For many centuries they lived on small-scale fishing and farming. They would do so by removing salt from mangrove water. Nevertheless, due to rising sea levels and more frequent droughts, the salt level in the river has increased to the point where many shoreline trees have died. “

Many farmers like Fatumata Barrow have lost their lives. Fatumata Barrow said, “We used to cultivate paddy here, but the yield has gone down. When the mangroves were fresh, there were no problems. However, now that they are dead, there is no good harvest. “

There is limited research on Gambia’s biodiversity and environment. As a result, the potential impact of climate change on the local ecosystem is more difficult to predict. Ten young scientists inspire by an initiative called ‘GEMS’ to change that situation.

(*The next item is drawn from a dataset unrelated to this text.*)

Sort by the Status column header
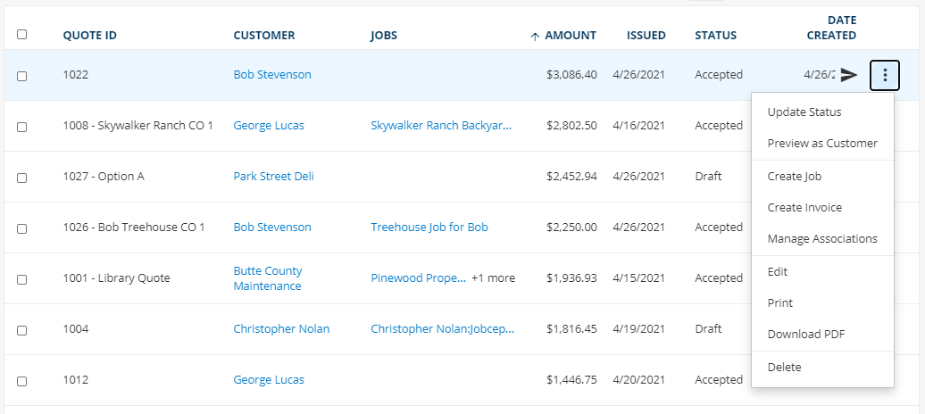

Betty Jahte, GREAT Institute , said, “The Gambia Environmental Monitoring System abbreviates as ‘GEMS.’ This is a research project where we are collecting information about the environment along the Gambia River. We try to understand the differences between seasons and years. “

However, with the waterways about 1,200 kilometers long, the organization has to rely on community-based groups and local people. Although CD Derbo is a journalist by profession, he is active as a civic scientist, 20 km from the capital Banjul.

 According to CD, “As a citizen data collector, it is my responsibility to collect information and send it to them every week. At the same time, I have to train some students regarding collecting information. I wanted to take part in this project.

Because, looking at this place, it looks like it is already dead. There are signs of extensive damage in the lower part of the river. In the almost empty desert, the tip of the mangrove has risen. As a result, the coast is no longer protected.”

 There is no opportunity for irrigation through the tides of the river. The loss of mangroves has also led to the loss of habitat and breeding grounds for fish and other aquatic animals. Freshwater fish have moved towards the source of the river.

 With the help of international NGOs and volunteers, Ansumana Darbo hopes to restore mangrove forests. Nevertheless, he wants to use different and robust mangrove species this time.

 “The data collected in collaboration with the Great Institute can use to determine the level of salt in water. Second, we have been able to identify species of mangroves within our Ecosystem. They absorb much salt.

Before, when there were no plants, much salt would enter. Now with the control and absorption of mangrove salt, the salt content of rice has come down drastically,” Dabro added.

More than 1.5 million mangrove saplings have been planted in the Gambia River Basin since August 2021 to conserve the ecosystem. The benefits of combining scientific knowledge and local initiatives are seeing the light.